Data to process below:
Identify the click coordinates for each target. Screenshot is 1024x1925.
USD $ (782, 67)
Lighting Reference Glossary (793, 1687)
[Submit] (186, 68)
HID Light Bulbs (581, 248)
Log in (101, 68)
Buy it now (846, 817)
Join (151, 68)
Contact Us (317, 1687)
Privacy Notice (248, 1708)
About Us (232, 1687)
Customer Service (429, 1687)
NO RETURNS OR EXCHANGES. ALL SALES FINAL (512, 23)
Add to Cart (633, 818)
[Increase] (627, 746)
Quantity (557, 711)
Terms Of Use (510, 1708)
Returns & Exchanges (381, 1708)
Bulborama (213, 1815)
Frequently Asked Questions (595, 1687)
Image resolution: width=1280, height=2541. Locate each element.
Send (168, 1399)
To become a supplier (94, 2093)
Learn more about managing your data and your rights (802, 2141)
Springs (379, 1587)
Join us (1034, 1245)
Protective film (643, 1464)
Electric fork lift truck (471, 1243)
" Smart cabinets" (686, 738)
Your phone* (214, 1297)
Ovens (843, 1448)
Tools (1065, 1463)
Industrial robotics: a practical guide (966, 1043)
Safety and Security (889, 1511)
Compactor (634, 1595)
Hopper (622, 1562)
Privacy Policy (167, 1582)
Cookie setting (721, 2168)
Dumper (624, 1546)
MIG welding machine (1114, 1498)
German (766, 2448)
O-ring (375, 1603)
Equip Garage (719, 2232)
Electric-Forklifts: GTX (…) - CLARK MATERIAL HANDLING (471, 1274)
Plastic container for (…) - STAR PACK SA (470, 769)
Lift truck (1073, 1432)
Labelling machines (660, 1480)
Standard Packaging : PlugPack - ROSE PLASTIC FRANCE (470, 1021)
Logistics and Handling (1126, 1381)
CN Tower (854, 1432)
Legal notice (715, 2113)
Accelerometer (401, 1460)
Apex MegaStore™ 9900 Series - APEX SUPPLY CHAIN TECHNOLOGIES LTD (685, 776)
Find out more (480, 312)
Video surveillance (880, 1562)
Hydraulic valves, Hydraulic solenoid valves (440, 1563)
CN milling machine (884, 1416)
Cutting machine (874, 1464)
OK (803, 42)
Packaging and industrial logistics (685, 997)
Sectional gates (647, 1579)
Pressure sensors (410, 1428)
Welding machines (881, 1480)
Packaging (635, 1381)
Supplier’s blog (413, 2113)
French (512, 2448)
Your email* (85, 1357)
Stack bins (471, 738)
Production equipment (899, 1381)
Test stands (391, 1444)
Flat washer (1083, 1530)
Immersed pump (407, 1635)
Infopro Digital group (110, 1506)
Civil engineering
End of Data to process.
▸ **Task objective**
All lines above from the one holding "To become a supplier (94, 2093)" to the one holding "Electric-Forklifts: GTX (…)", inclusive, are to be copied exactly; no other line is wanted.

▸ **Exercise answer**
To become a supplier (94, 2093)
Learn more about managing your data and your rights (802, 2141)
Springs (379, 1587)
Join us (1034, 1245)
Protective film (643, 1464)
Electric fork lift truck (471, 1243)
" Smart cabinets" (686, 738)
Your phone* (214, 1297)
Ovens (843, 1448)
Tools (1065, 1463)
Industrial robotics: a practical guide (966, 1043)
Safety and Security (889, 1511)
Compactor (634, 1595)
Hopper (622, 1562)
Privacy Policy (167, 1582)
Cookie setting (721, 2168)
Dumper (624, 1546)
MIG welding machine (1114, 1498)
German (766, 2448)
O-ring (375, 1603)
Equip Garage (719, 2232)
Electric-Forklifts: GTX (…) - CLARK MATERIAL HANDLING (471, 1274)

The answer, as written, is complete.